Back on the ground, the squadron’s crew chief discovered the unauthorized modifications. Orders barked, threats of court-martial, regulations cited. But the evidence was undeniable: Romano’s system worked. The hit rate, previously below eight percent, had tripled. The argument among the officers was fierce, but pragmatism eventually overrode protocol. Colonel Stanley Ray, commanding officer of the 91st Bomb Group, finally spoke: “We’re losing seventeen bombers a week. Sergeant, your modification stays. Fly the next three missions. If it works, we implement it groupwide.” Romano saluted, words unnecessary.
Over the following weeks, Romano’s mirror-assisted reflector sight proved miraculous. Tail gunners equipped with the system achieved hit rates above twenty-three percent, nearly tripling the effectiveness of the defensive armament. The Luftwaffe, once confident in rear attacks, now faced an unexpected, lethal accuracy. German fighter tactics had to change, and bomber survival rates skyrocketed. The improvised mirrors, born of necessity and courage, saved hundreds of lives in the skies over Europe.
Romano continued flying combat missions, tallying seven confirmed kills and four probables, but his personal heroics were only part of the story. The system he pioneered influenced the formal design of the Cheyenne tail turret on production B-17Gs and B-24s. What started as a desperate, illegal modification became standard equipment, saving thousands of lives and changing the course of the air war.
After the war, Romano returned to Pittsburgh, marrying his high school sweetheart and working quietly as a machinist for 37 years. He rarely spoke of the war. Yet the legacy of his innovation endured. In 1983, at a 91st Bomb Group reunion, a tail gunner approached him with tears in his eyes and a salvaged mirror bracket in hand. “Because of you, I came home. My kids exist because you couldn’t accept lousy gun sights. Thank you.” Romano shrugged, uncomfortable with the praise. “You would have done the same,” he said.
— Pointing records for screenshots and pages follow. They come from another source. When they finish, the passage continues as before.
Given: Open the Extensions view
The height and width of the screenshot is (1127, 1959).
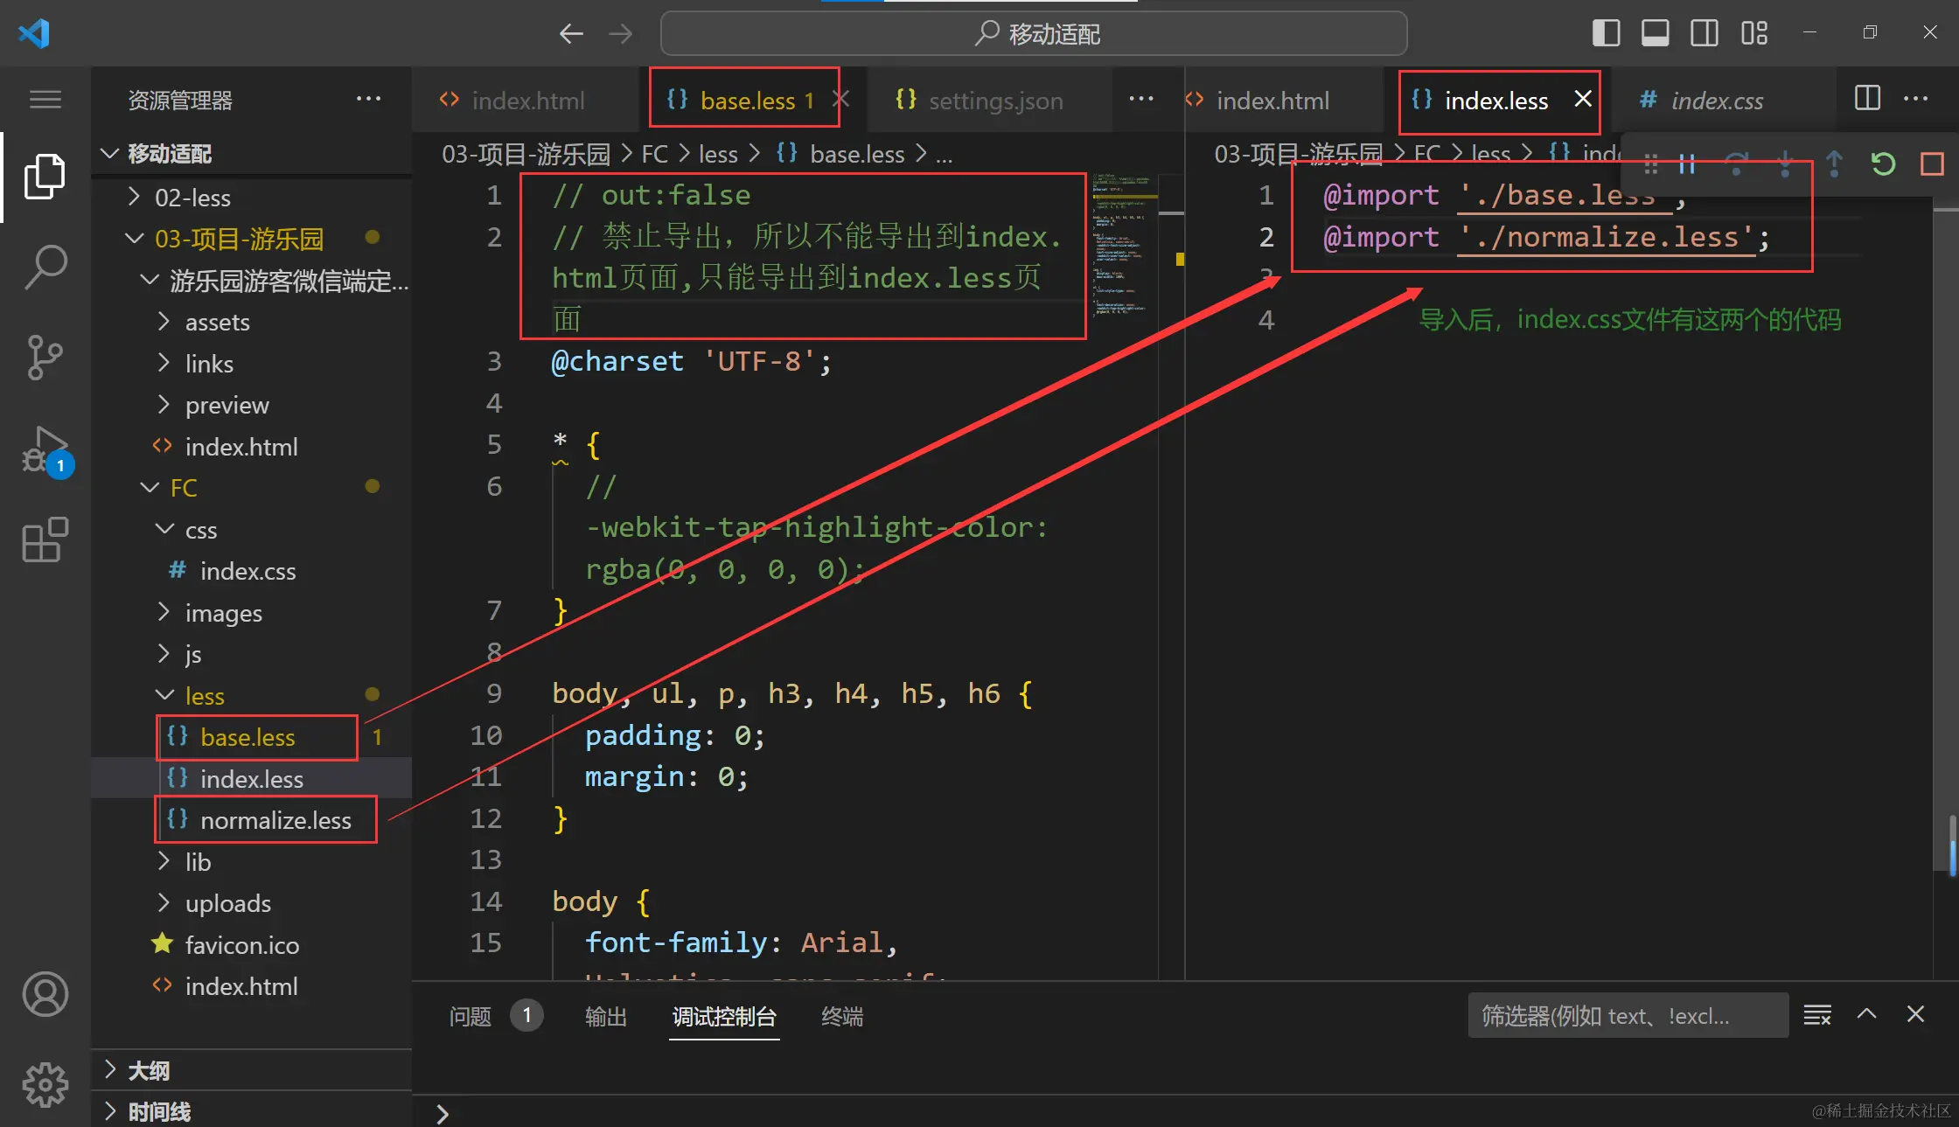Looking at the screenshot, I should pos(45,539).
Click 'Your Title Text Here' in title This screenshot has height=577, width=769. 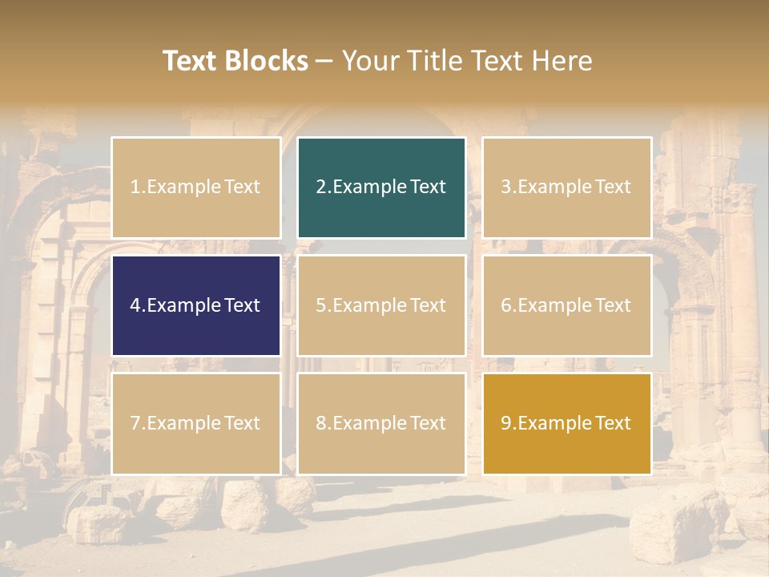point(467,61)
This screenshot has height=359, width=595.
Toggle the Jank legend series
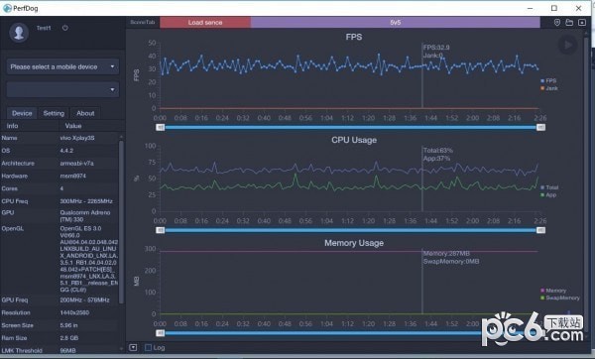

Michael Romano passed away in 2003, aged seventy-nine. His obituary listed only a line: “World War II veteran, 8th Air Force.” It said nothing of the young factory worker who, with mirrors, scavenged parts, and audacious ingenuity, defied regulations to save thousands of lives. It said nothing of the countless tail gunners who survived because one man refused to accept failure. It said nothing of the lesson he embodied: sometimes, the greatest act of courage is not following orders, but knowing when the rules matter less than the lives of those around you.